Em paralelo a vetores antiglobalizantes, o comércio internacional também ruma para maior complexidade e mesmo sua “desmaterialização”. Cloud computing, inteligência artificial, modelagem, design e impressão em 3D compõem o que se vem chamando de Indústria 4.0. Nesse quadro complexo, que inclui paradoxos como menor propensão ao comércio e a ascensão de bens intensivos em alta tecnologia, uma cooperação mais intensa entre ICC e ONU é fundamental. Ela também ajudaria a fortalecer, de forma indireta, a missão da Organização Mundial do Comércio, competentemente dirigida pelo embaixador Roberto Azevêdo.

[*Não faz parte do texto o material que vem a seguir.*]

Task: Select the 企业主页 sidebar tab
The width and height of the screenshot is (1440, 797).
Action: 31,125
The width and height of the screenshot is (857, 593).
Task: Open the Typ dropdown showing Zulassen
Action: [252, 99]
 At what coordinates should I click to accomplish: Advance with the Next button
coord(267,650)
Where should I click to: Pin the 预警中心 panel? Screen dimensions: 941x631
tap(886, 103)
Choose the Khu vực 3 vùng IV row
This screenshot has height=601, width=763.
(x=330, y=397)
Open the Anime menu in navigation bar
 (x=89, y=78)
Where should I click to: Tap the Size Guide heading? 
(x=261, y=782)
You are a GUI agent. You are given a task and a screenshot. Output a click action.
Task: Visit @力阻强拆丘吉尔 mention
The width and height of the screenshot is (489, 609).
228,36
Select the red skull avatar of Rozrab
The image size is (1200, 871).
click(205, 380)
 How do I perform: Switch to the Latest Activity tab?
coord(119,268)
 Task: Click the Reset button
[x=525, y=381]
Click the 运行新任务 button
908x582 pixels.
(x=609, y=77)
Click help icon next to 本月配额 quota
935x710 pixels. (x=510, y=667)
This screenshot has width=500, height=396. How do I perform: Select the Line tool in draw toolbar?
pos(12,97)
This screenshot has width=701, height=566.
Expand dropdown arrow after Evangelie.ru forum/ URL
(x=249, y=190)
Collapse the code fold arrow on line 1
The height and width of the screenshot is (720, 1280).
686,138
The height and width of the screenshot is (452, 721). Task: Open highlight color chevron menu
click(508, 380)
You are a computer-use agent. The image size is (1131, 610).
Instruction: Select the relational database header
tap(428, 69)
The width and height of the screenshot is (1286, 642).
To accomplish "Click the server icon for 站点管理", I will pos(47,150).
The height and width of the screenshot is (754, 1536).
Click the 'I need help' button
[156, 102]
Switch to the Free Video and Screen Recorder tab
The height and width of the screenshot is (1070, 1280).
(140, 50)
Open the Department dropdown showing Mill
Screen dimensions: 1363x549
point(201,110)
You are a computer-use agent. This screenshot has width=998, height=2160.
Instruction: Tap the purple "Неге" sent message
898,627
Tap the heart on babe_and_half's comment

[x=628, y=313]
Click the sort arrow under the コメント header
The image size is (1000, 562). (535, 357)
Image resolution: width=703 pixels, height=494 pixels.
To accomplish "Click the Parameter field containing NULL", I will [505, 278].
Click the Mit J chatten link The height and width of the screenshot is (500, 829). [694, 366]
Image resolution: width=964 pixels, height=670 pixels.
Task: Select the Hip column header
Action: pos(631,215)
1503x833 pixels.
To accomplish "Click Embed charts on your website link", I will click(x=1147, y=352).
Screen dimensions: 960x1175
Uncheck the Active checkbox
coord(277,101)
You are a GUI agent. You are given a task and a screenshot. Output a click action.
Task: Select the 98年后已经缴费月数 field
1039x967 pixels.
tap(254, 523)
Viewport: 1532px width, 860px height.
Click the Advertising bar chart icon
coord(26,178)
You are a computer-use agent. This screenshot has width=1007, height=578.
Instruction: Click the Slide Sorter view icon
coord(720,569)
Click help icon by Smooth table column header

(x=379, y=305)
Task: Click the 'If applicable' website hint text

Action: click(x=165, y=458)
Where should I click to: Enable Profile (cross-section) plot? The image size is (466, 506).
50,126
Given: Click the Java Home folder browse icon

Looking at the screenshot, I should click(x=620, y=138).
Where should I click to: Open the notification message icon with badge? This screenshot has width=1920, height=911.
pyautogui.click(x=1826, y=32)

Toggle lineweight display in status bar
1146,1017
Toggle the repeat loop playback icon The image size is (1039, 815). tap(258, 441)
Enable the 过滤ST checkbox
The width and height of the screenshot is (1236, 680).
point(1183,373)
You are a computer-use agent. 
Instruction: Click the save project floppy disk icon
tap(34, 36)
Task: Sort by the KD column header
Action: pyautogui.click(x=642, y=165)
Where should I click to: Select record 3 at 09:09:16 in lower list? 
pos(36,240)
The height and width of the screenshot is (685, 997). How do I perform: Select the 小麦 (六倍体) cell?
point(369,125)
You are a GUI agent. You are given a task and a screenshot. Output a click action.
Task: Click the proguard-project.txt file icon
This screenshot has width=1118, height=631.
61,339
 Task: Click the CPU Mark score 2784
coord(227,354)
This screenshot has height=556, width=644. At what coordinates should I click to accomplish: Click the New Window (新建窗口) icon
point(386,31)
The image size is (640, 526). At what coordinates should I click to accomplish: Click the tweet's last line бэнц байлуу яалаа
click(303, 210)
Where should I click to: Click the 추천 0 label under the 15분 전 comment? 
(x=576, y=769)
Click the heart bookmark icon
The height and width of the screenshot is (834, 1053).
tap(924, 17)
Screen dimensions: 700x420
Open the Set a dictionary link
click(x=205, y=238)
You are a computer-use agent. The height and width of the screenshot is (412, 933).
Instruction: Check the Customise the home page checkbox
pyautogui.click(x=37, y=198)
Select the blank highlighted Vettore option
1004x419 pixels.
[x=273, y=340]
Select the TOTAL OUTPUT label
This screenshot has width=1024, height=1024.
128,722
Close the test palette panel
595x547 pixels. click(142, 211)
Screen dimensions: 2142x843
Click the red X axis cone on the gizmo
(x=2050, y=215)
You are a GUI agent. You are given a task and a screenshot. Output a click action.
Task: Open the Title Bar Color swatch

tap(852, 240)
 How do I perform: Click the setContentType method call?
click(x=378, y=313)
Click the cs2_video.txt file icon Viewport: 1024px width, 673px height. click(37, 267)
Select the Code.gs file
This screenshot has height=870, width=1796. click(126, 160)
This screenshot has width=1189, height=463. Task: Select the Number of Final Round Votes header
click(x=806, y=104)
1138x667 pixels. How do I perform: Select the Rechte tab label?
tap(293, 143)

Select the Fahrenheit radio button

Além disso, essas tendências desglobalizantes não durarão para sempre. No atual cenário, poucos países apresentam desempenho brilhante. Isso convidará em breve à retomada de maior interdependência econômica. Com presença ainda mais efetiva na ONU a ICC ajudará a defender e propagar novas formas de comércio. E, portanto, também a conceber mecanismos que permitam a inclusão competitiva de empresas de pequeno e médio portes, bem como países de menor desenvolvimento relativo.
Novos hubs internacionais
A atual elevação dos custos de produção na China cria novos fluxos de comércio em que nações de menor custo relativo ingressam competitivamente na cadeia de fornecimento – é o caso da vizinhança asiática ou mesmo para parceiros na África e na América do Sul. Com a arremetida de outras estrelas asiáticas, como Índia e Indonésia, inauguram-se correntes globalizantes na consolidação de novos hubs industriais e no surgimento de novos choques de demanda por commodities – o que beneficiará países de menor grau de complexidade econômica.
Brasil
Ao longo da História o Brasil preteriu a questão da competitividade. Daí não surpreender ostentarmos a posição de país mais fechado dentre as 20 maiores economias do mundo. Comércio exterior e tecnologia, mais que eliminar postos de trabalho, transformam-nos mediante treinamentos e estratégias inovadoras e criam mais oportunidades para trabalhadores e empresas. Países de diferentes regiões, desenvolvimento relativo e trajetória cultural utilizaram o comércio como principal motor de sua ascensão nos últimos 70 anos. Isso vale para Japão ou Chile, Alemanha ou Coreia do Sul, China ou Espanha.
Precisamos – governo, academia e empreendedores – aumentar o debate sobre competitividade e abertura no Brasil. Temos, assim, de incrementar a governança de nossa inserção global. É por isso que temos feito gestões para que o governo do País endosse o status de observador à ICC na ONU. Isso lhe permitirá somar esforços ao lado do Brasil no restabelecimento da confiança do setor privado e na retomada do crescimento econômico do País.
O Brasil pode se beneficiar da articulação com os mais de 90 comitês nacionais da ICC para melhorar o fluxo de comércio com tais países, além de contar com o apoio de comissões temáticas em políticas de investimento, financiamento do comércio, inovação, propriedade intelectual, meio ambiente e energia em ações transacionais que promovam a melhoria do ambiente de negócios. Nesta conjuntura adversa de protecionismo e populismo, mesmo em democracias avançadas, garantir a presença da ICC na ONU é de particular relevância – tanto mais no momento em que o País precisa, como nunca, expandir sua fatia no comércio global.
*Chairman do ICC Brasil, é vice-presidente do conselho da Suzano Papel e Celulose
Fonte: O Estado de S.Paulo, 08/10/2016.